記者コラム

2016.07.02 コウモリ

 人々の身近に棲息しながら、普段はあまり見る機会の少ないコウモリ。映画の「バットマン」や、戦前の紙芝居で誕生した「黄金バット」などコウモリをモデルにした正義のヒーローもいるが、やはりドラキュラのイメージがあまりにも強く「怖い」、「血を吸われる」など毛嫌いする人も多いのではないだろうか◆先日、コウモリの生態を学ぶ講座が美幌博物館で開かれ、道東コウモリ研究所の近藤憲久さんがコウモリの生態や棲み分けなどを解説した。

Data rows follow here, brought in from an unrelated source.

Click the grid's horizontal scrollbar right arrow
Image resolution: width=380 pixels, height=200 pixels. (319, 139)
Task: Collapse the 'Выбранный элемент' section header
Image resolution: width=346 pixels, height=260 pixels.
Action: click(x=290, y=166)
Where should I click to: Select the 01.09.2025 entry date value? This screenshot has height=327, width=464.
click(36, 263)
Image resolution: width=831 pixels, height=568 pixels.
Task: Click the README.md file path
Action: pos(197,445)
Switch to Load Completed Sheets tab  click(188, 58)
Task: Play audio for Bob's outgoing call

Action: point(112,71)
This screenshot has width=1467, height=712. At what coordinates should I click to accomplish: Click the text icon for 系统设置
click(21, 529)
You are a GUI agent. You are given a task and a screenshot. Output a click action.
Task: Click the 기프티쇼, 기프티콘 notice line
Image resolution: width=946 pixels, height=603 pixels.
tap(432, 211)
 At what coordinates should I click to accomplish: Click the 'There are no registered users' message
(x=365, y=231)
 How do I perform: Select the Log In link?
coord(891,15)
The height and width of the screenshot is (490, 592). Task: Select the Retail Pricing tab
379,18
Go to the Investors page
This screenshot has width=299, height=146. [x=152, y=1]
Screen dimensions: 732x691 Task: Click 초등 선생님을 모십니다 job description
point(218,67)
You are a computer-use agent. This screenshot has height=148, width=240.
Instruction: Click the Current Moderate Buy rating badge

近藤さんによると、確かに中南米には家畜などをかんで傷口からわずかに滴る血を吸うチスイコウモリはいるが、家畜を絶命させるほどの恐ろしさはないという。さらに日本に棲息するコウモリは昆虫や果実を捕食しているので安心を◆美幌町に棲息するコウモリが捕食するのは蚊や蛾など。特に蚊なら1日で500匹ほど、1年間で約6億匹も食べるという。これからの季節、部屋で寝ていると耳元で「プ~ン」と不快な音をたてて飛ぶ蚊を退治してくれるありがたい存在でもある。もし見かけたら怖がらず、蚊を食べてくれたお礼のひとつも言ってあげてほしい。